Tylar Campbell and Dr. Cecil Brown: “Liberty!: Revival of African American Folk Culture in the Age of Digital Technology”

On Feb. 1, 2022, MCL PhD student Tylar Campbell and Dr. Cecil Brown are presenting a talkLiberty!: Revival of African American Folk Culture in the Age of Digital Technology” at Stanford University’s Center for Spatial and Textual Analysis (CESTA).

About this talk: This presentation explores George Moses Horton as an oral poet, from Oral Horton To Written Horton, and Now Digital Horton. Using the tools of digital technology, we are able to transport the reader (viewer) back to the Antebellum Chapel Hill, 1830s. In the early 1990s, game computer designers introduced a new concept into the game industry called the avatar. By using a computer game the player began “to experience” his playing of a game through the avatar. This concept of “experiencing” something—of having an “experience”—is entirely new in fiction narration. The narration had been limited to books, to reading.  Here was a new way to “experience” a narrative—without reading. Like Torben Groda, Professor of media art at the University of Copenhagen, we will present Horton’s poetry as a game that is like a “real-life experience”. We ask, how might it be possible to use virtual reality to do just that—to “experience” Horton’s world as an ‘embodied’ experience”?

In our demonstration, we create an Acoustic Avatar of George Moses Horton to show how the user can “experience” Horton’s poetry.
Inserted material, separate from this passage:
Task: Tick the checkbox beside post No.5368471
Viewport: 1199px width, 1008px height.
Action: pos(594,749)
In collaboration with Tylar Campbell, a Ph.D. candidate at the School of Interactive Arts and Technology (SIAT) from Simon Fraser University, and Professor Steve DiPaola at the SIAT iVizLab, who is a highly regarded scholar and innovator with AI including GPT 3, computational systems for expression, movement, and gestures, we were able to create a virtual world for Horton and occupy this immersive experience. With Tylar as the role player in the game, we decided to allow the avatar/Horton to interact with other characters. In addition, we allowed Tylar to “improvise” with the essential story of the real Horton, along with real incidents. In other words, we learned to fictionalize the story through the avatar/character. We focused on analyzing the activities of a player through three angles: character creation, character interaction, and game mechanics.
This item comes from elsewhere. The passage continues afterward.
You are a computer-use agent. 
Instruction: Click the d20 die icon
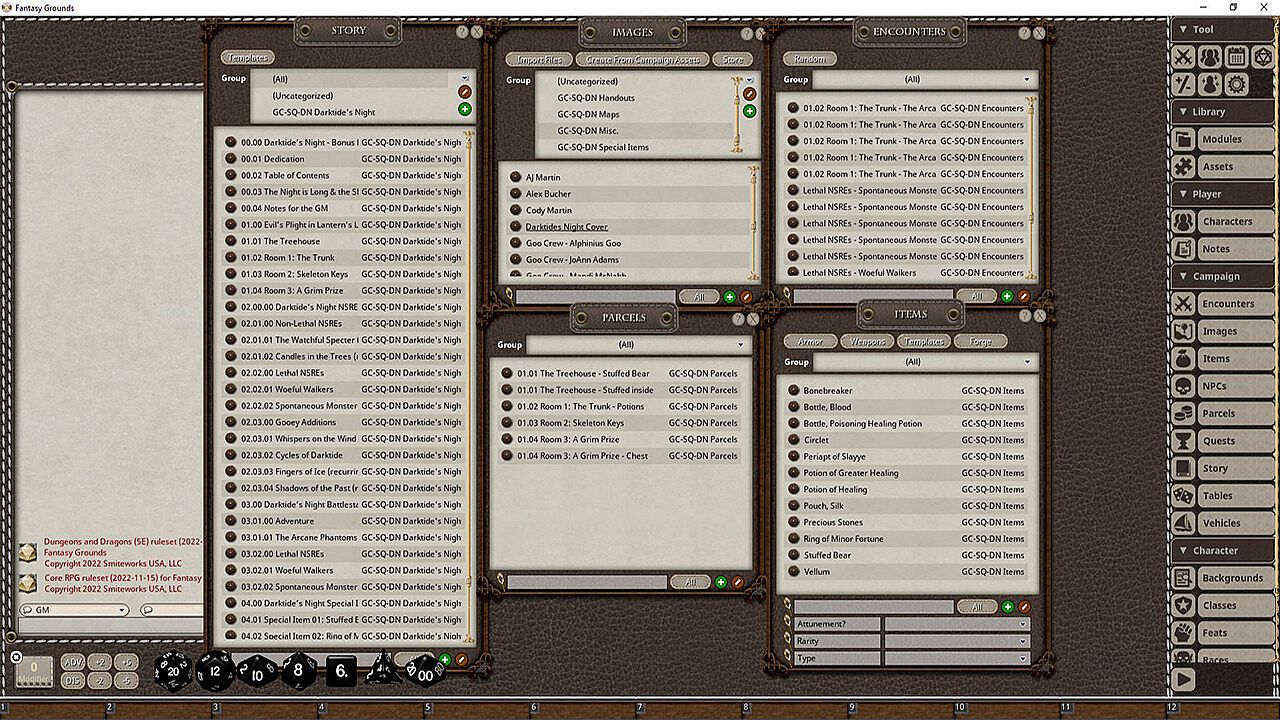(173, 671)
About the speakers: Cecil Brown is the author of four novels (beginning with The Life and Loves of Mr. Jiveass Nigger in 1969), a memoir, the screenplay for Richard Pryor’s Which Way is Up?, and numerous essays in journals and newspapers over the last 50 years. After earning degrees at Columbia University, the University of Chicago, and U.C. Berkeley, Mr. Brown has taught at colleges and universities in France and Germany as well as at U.C. Davis, U.C. Berkeley, and four other colleges in the Bay Area.  He is currently affiliated with Stanford University as a researcher at their Spatial History Project and has a work in progress on James Baldwin. Mr. Brown resides in Berkeley, CA.

Tylar Campbell is a PhD student specializing in Critical Computation Media at Simon Fraser University’s School of Interactive Arts & Technology (SIAT). He is a data-journalist with a MA from Stanford University. As a member of the Making Culture Lab at SIAT, his research explores fugitive anthropology, multi-modal scholarship, and the role of digital technology to create new realities and re-cognize past, present, and futures. His MA thesis consisted of an oral history of lynching in the American Deep South, that traces his ancestral lineage as a direct descendant of Wesley Johnson, victim of the last mob lynching in Alabama. This led to a multi-modal production of storytelling with a data visual, written narrative and podcast. His video and multimedia work investigate preservation methodologies to address fugitive histories and how these spaces are being reclaimed. His current project includes art-based research-creation, community-based co-production, and immersive media.